Померанцев. Как — не отказывался?!
Платова. Он дал согласие.
Померанцев. Но вчера Головоногов сказал, что Платов не едет по семейным обстоятельствам, и предложил мне командировку!
Платова. Вам?
Померанцев. Да.
Платова. Тут я ничего не могу сказать.
Померанцев. Головоногов уговаривал меня дать согласие. Я попросил сутки на размышление. Хотел узнать, что случилось у Алексея.
Платова. Могу только повторить — Алексей от поездки не отказывался.
Померанцев. Не понимаю только, зачем Головоногову обманывать меня? Я никогда в жизни не подставил бы ножку Алексею. С какой стати?

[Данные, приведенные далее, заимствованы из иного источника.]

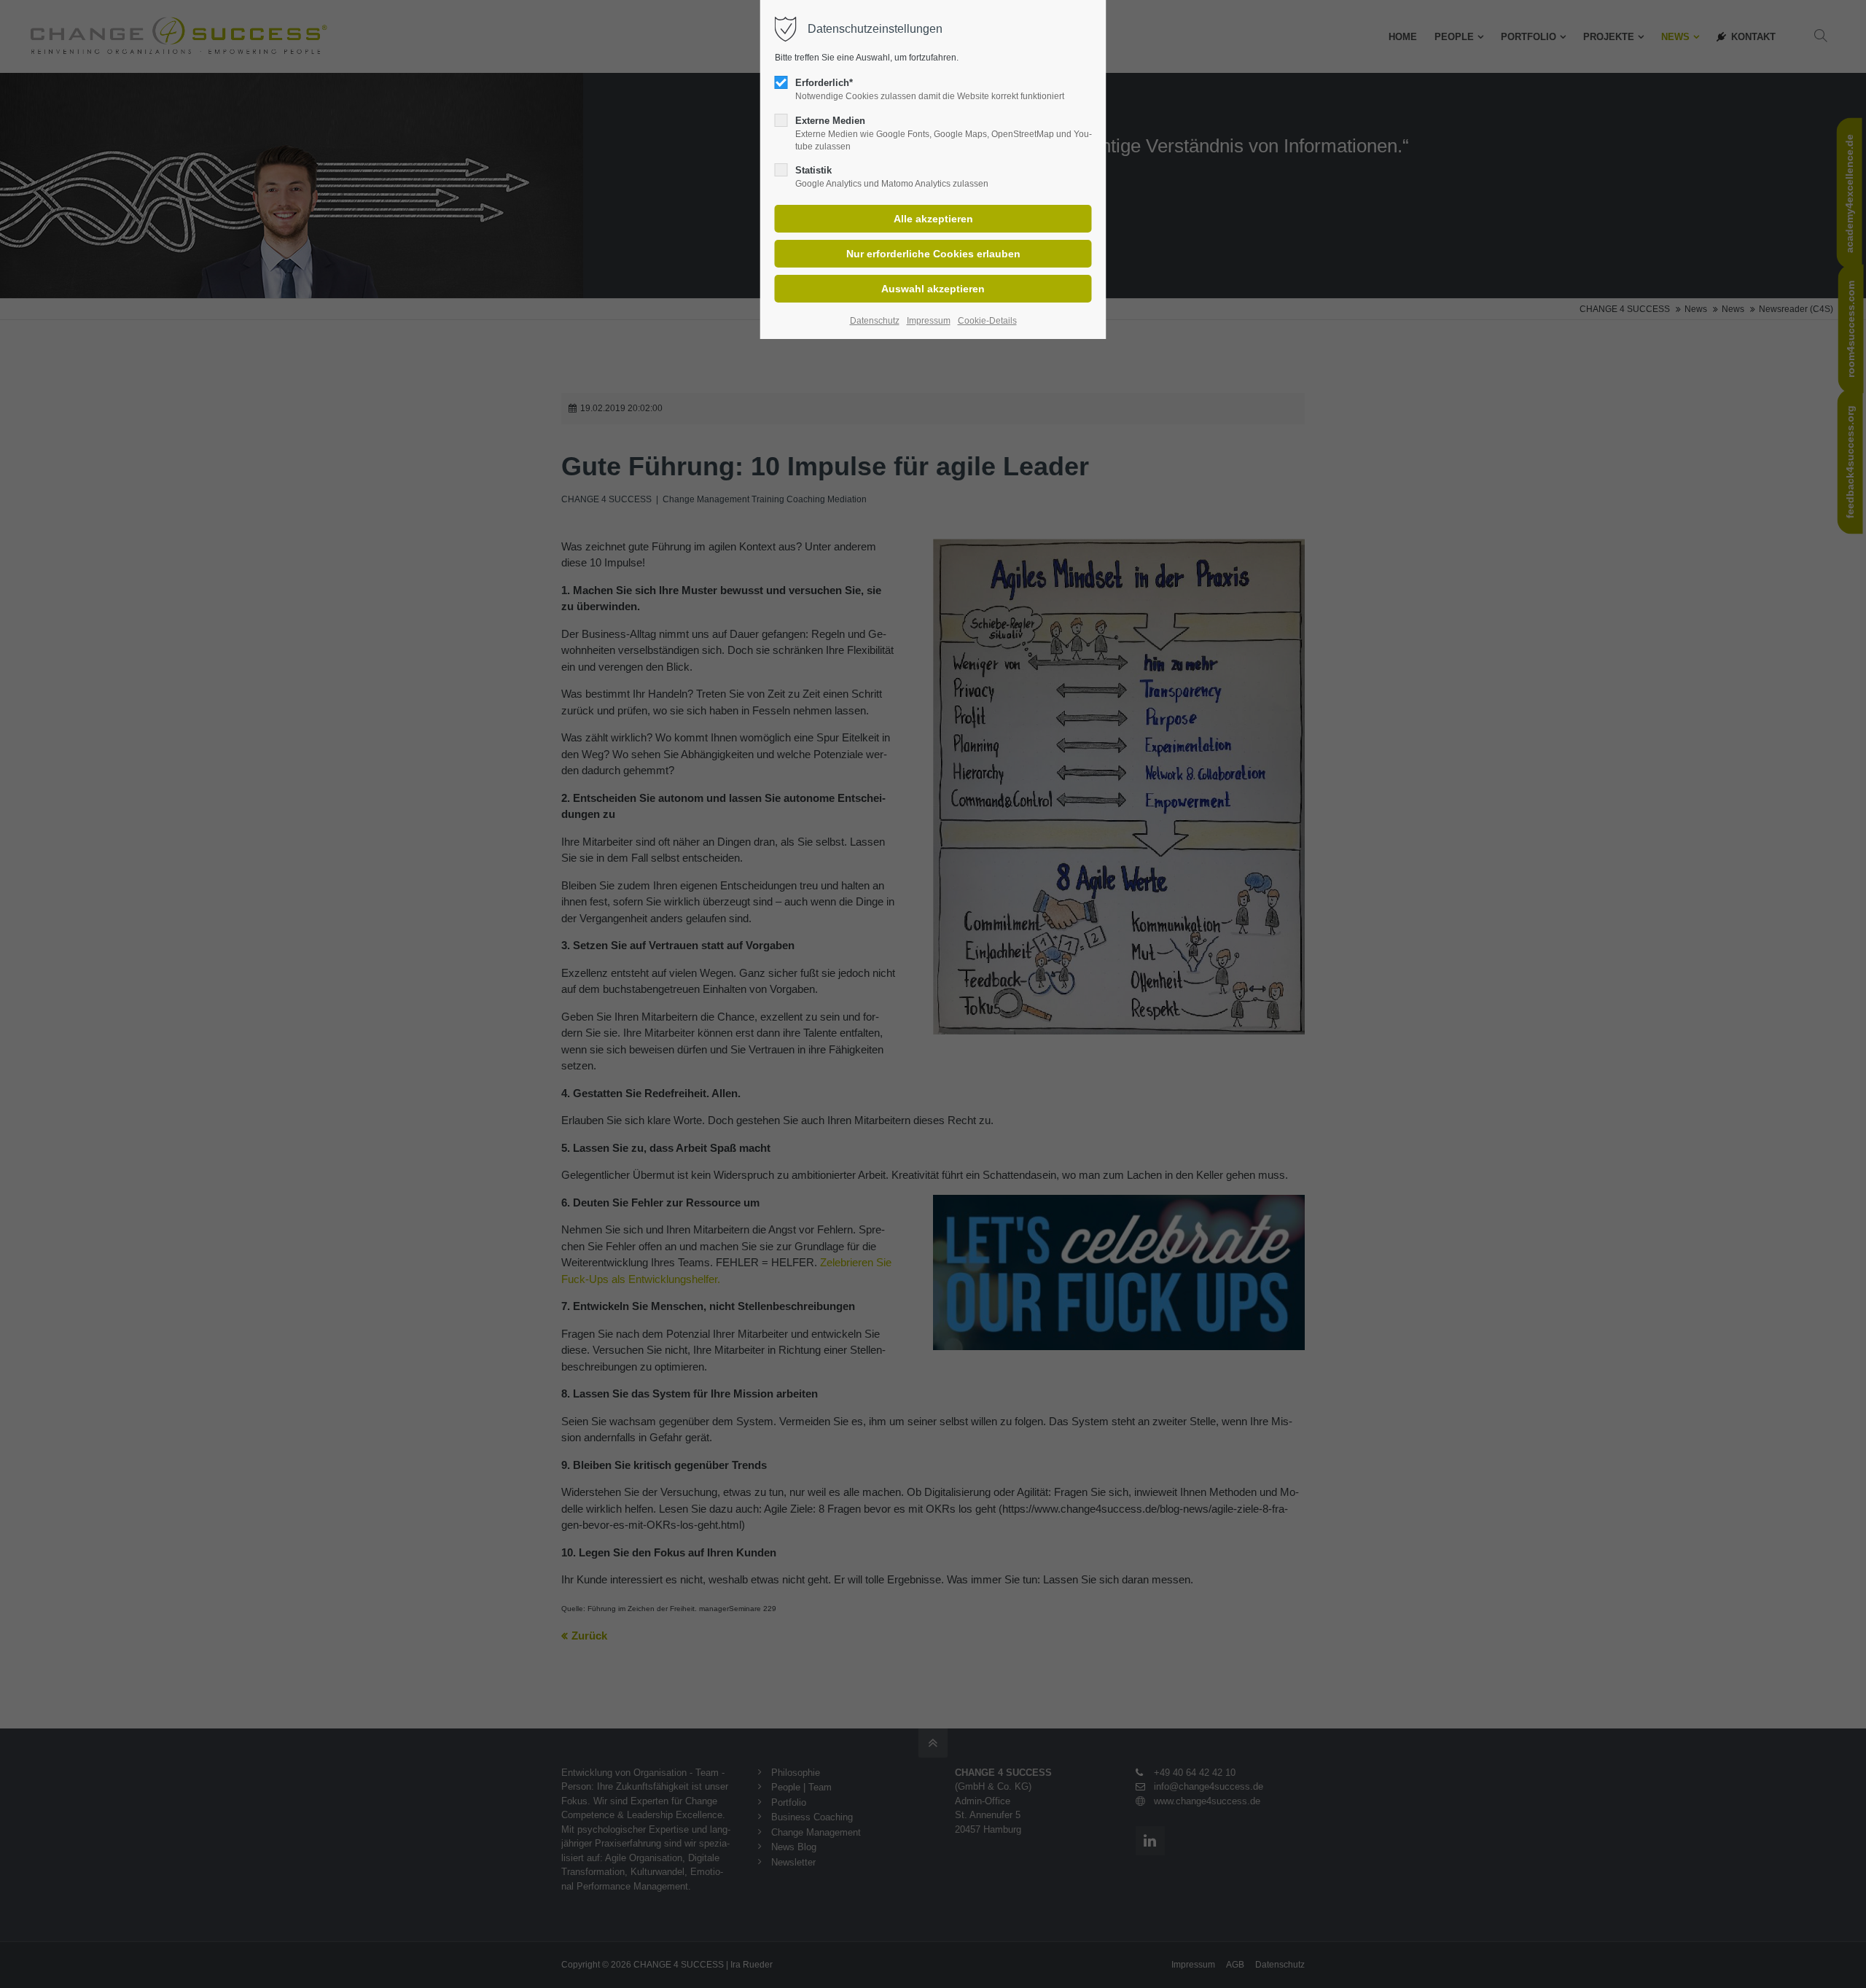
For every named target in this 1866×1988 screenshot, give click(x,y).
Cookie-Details (987, 321)
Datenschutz (874, 321)
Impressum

Платова. Алексею и здесь неплохо. Он не так уж и рвется туда.
Померанцев. Это я понимаю... Но зачем обманывать меня, его? Мы же не дети?!
Платова. У меня к вам просьба — не говорите Алексею.
Померанцев. А зачем я буду ему говорить? Я просто не поеду — и все.
Платова. Дело ваше, но, по-моему, отказываться не следует.
Померанцев. Тут, вы извините, я не понимаю! Он не отказывался, и мне не надо? А нужен один...
Платова. Мало ли что... Вдруг по здоровью не пройдет?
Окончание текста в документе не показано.